7) What is the non-cross-validated kappa, for the same set of
variables you used for question 4, if you use Logistic Regression? (Hint: You
will need to transform some variables to make this work; RapidMiner will tell
you what to do)
Add
operators "Nominal to Numerical" and "Logistic Regression" because Logistic
Regression cannot handle polynominal attributes/ label.
This was the one for which I spent maximum time, but still couldn't go through. I'm not sure if the Kappa I got was wrong or what the system expects itself was wrong. Anyways, since I couldn't afford more than a day on that issue and I was almost on the verge of quitting the activity, I had to trespass this question with Ryan's answer in the discussion forum of Quickhelper. That's very unfortunate, but I hardly had a choice :(
8) What
is the non-cross-validated kappa, for the same set of variables you used for
question 4, if you use Step Regression (called Linear Regression)?
Just replace Logistic Regression by Linear Regression operator.
9) What is the non-cross-validated kappa, for the same set of
variables you used for question 4, if you use k-NN instead of W-J48? (We will
discuss the results of this test later).
Replace Linear Regression by K-NN operator.
10) What is the kappa, for the same set of variables you used
for question 4, if you use W-J48, and conduct 10-fold stratified-sample
cross-validation?
For cross-validating our model, you can refer the Rapidminer walkthrough. You need to add X-Validation operator. Remove the W-J48, Apply model and Performance operators from the process and add it inside the training and test set of X-Validation operator.

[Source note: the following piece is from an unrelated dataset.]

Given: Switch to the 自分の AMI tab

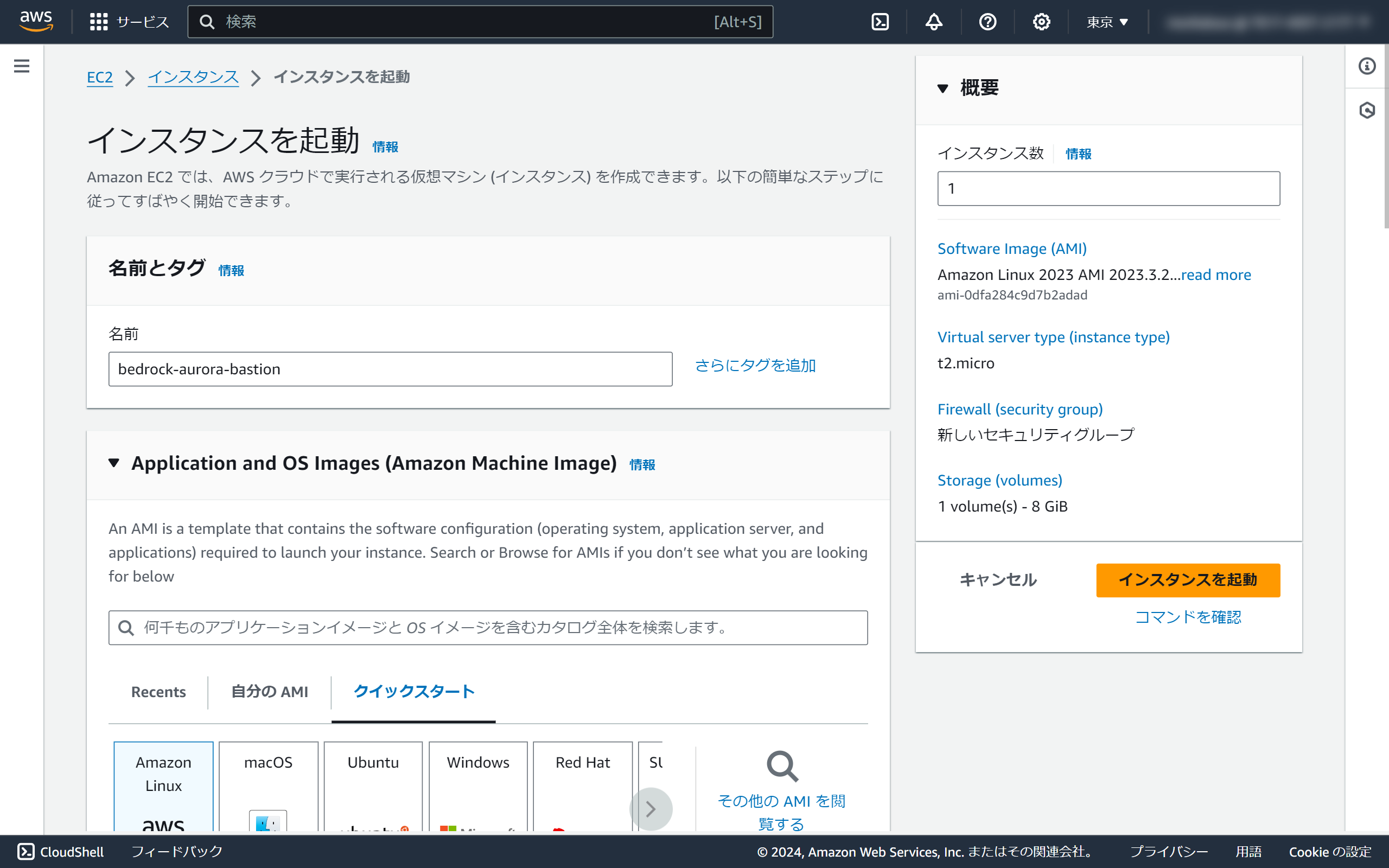Looking at the screenshot, I should click(x=269, y=692).
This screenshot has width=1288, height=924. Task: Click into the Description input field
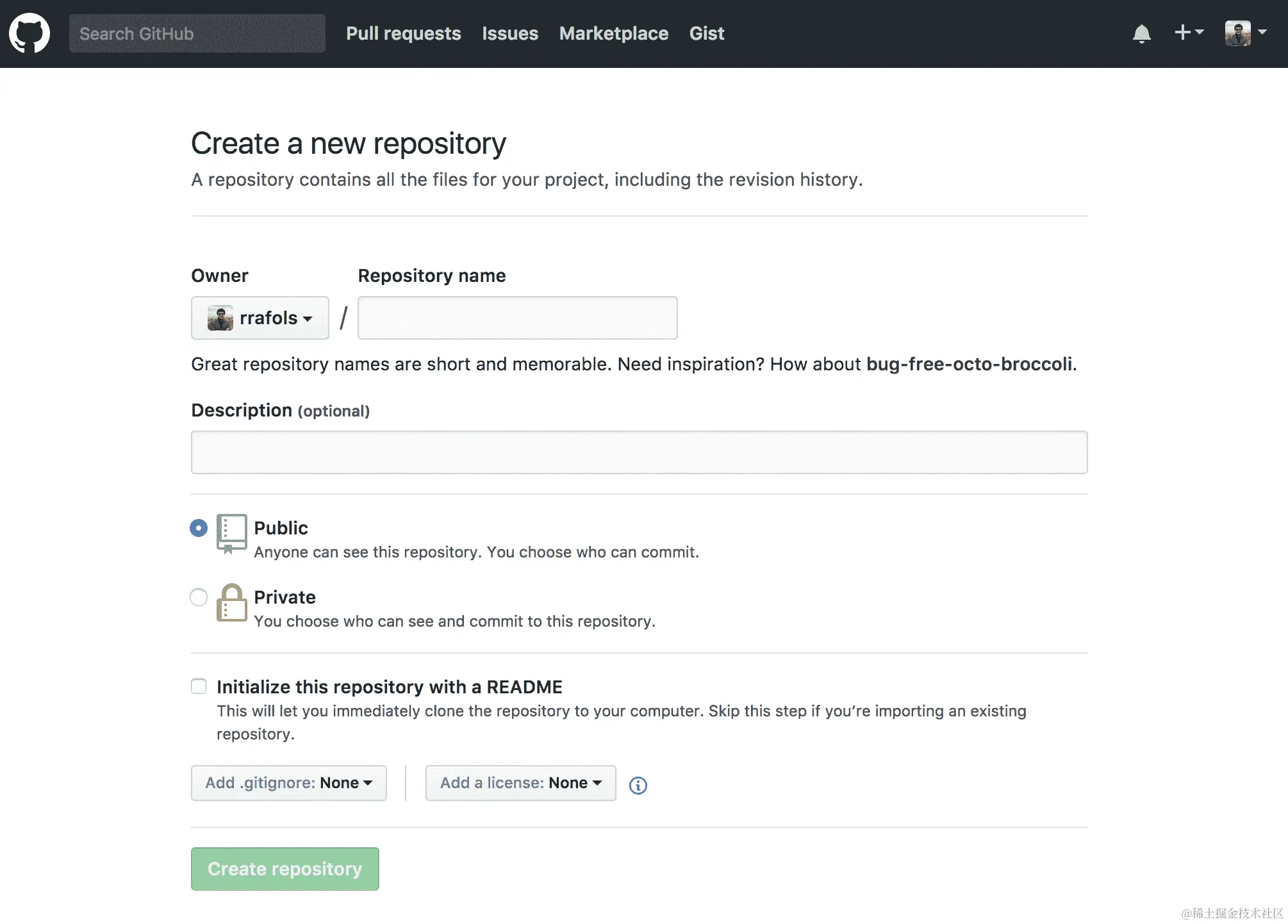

11) Why is the kappa lower for question 11 (cross-validation)
than question 4 (no cross-validation?)
K-NN predicts a point using itself when cross-validation is turned
off, and that’s bad.
You should be able to answer this question, otherwise the system will help.
12) What
is the kappa, for the same set of variables you used for question 4, if you use
k-NN, and conduct 10-fold stratified-sample cross-validation?
Replace W-J48 by K-NN inside the X-Validation training set.
13) k-NN and W-J48 got almost the same Kappa when compared using
cross-validation. But the kappa for k-NN was much higher (1.000) when
cross-validation was not used. Why is that?
You should be able to answer this question as well, else the system will help.
I wanted to post a tutorial with the pictures so it can help new comers, but I didn't have time for that since I haven't started Week6 yet, which is running now. Hope my tips help. All the best!